Haruna Iddrisu (born 8 September 1970) is a Ghanaian lawyer and politician who is a member of the Seventh Parliament of the Fourth Republic of Ghana representing Tamale South. He served as the Minority Leader for NDC in Ghana's Parliament from January 2017 and was succeeded by Ato Forson.

Early life and education 
Haruna Iddrisu was born in 1970 at Tamale, Ghana.He started his early education at Kulikuli school. Iddrisu studied at the University of Ghana between 1993 and 1997 where he obtained  B.A. (Hons) in Sociology. He was active in student politics and was the President of the National Union of Ghana Students during his final year. Iddrisu is also a barrister and has been a member of the Ghana Bar Association since 2002.

Political career 
After being a student leader for years in his tertiary education period, Iddrisu transitioned into mainstream national politics and rose to become the National Youth Organizer for the National Democratic Congress in 2002. He held that position for 8 years even whilst Minister of Communications until stepping down in 2010 and not seeking reelection.

As Member of Parliament 
He stood for MP in the 2004 parliamentary election in the then newly formed Tamale South constituency.  Iddrisu served as the Ranking Member of the Parliamentary Select Committee on Communications and also the Minority Spokesman on Communications in the fourth Parliament when the National Democratic Congress,his party was in opposition.

He retained his seat in the 2008 parliamentary election by gaining 78.2% of the total votes cast.  He once again retained his seat in the 2012 parliamentary elections by getting 74.6% of the total votes cast.

Even though his party lost the Presidential Elections, Haruna retained his seat in the 2016 Elections and was selected to lead the minority caucus as the Minority Leader of the 7th Parliament of the 4th Republic in Ghana.

Dataset records
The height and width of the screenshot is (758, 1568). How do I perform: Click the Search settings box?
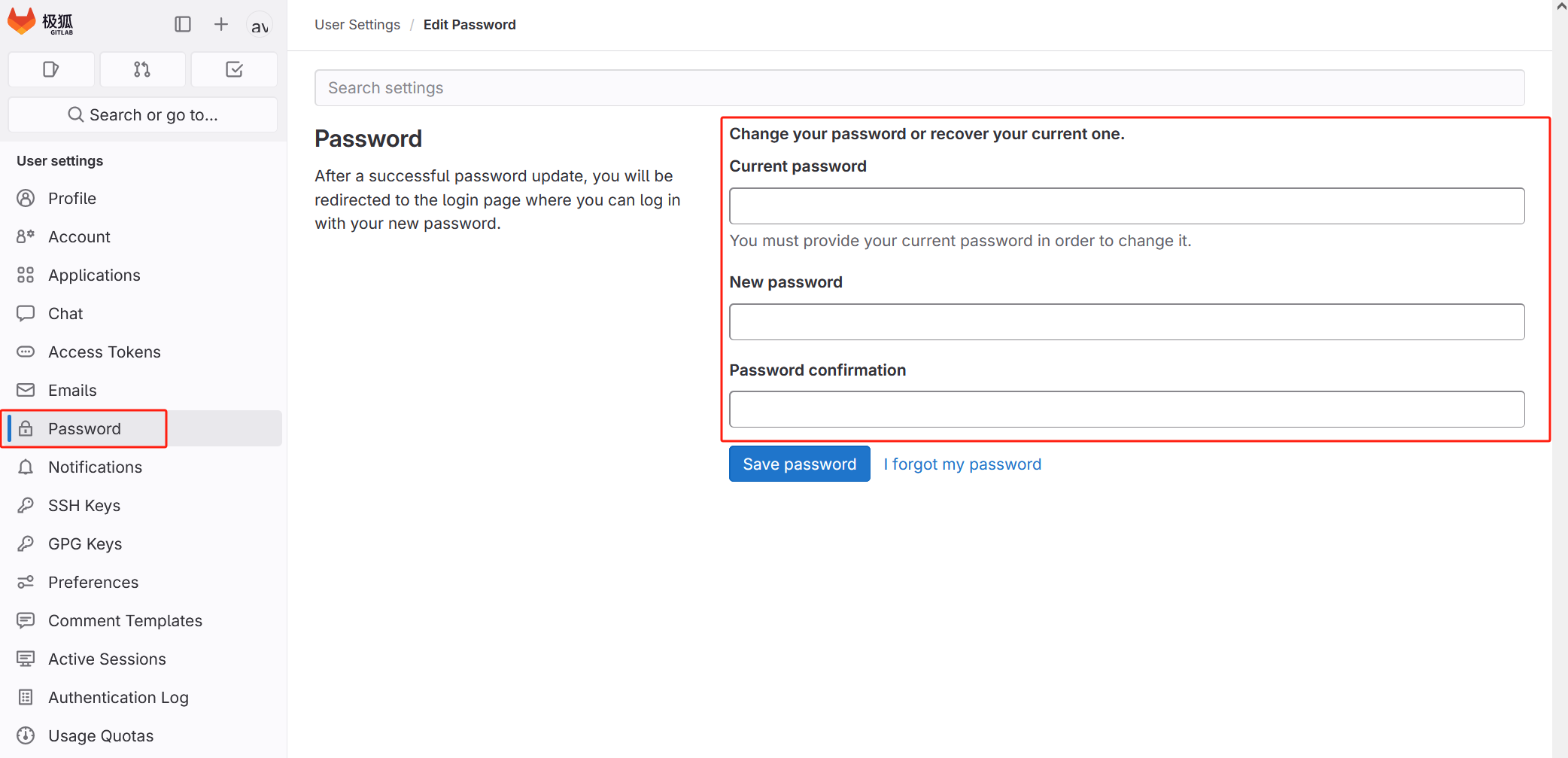point(919,88)
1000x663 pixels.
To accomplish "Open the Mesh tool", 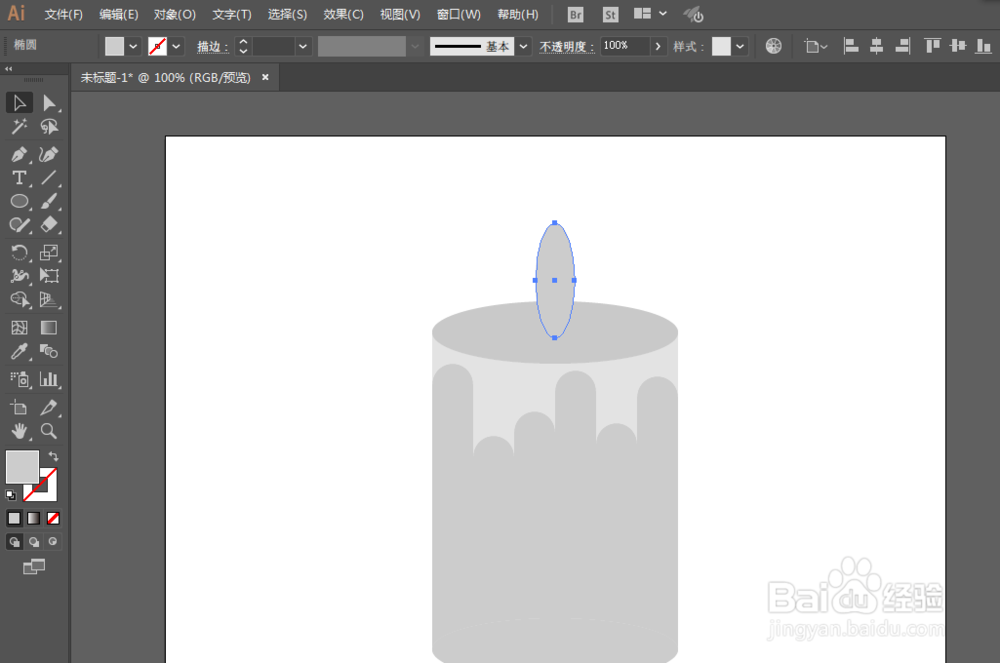I will click(19, 327).
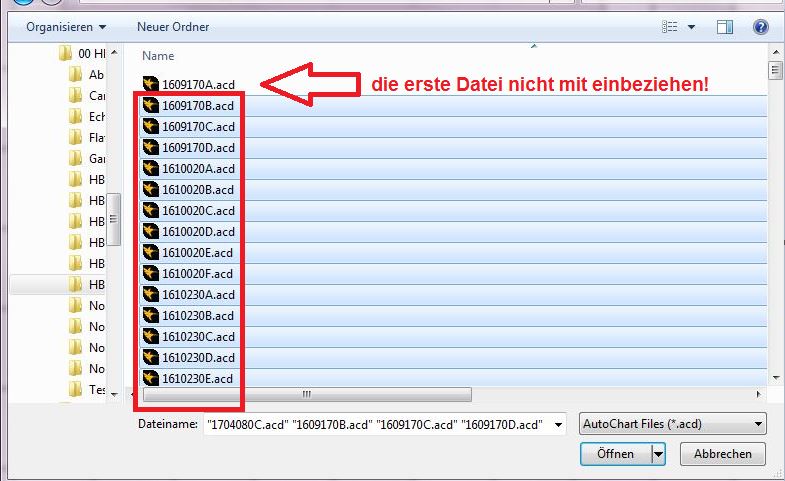Click the 1609170B.acd file icon

(151, 106)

Actions to take
[1] In the Haruna Iddrisu biography, why was Iddrisu the Minority Spokesman on Communications in the fourth Parliament? Answer in one to three sentences.
[2] Could you transcribe the part of the Haruna Iddrisu biography starting with "He retained his" and going on through "Republic in Ghana."?

Responses per task
[1] In the fourth Parliament, Iddrisu's party, the National Democratic Congress, was in opposition. That is why he was the Minority Spokesman on Communications, alongside his role as Ranking Member of the Parliamentary Select Committee on Communications.

[2]
He retained his seat in the 2008 parliamentary election by gaining 78.2% of the total votes cast.  He once again retained his seat in the 2012 parliamentary elections by getting 74.6% of the total votes cast.

Even though his party lost the Presidential Elections, Haruna retained his seat in the 2016 Elections and was selected to lead the minority caucus as the Minority Leader of the 7th Parliament of the 4th Republic in Ghana.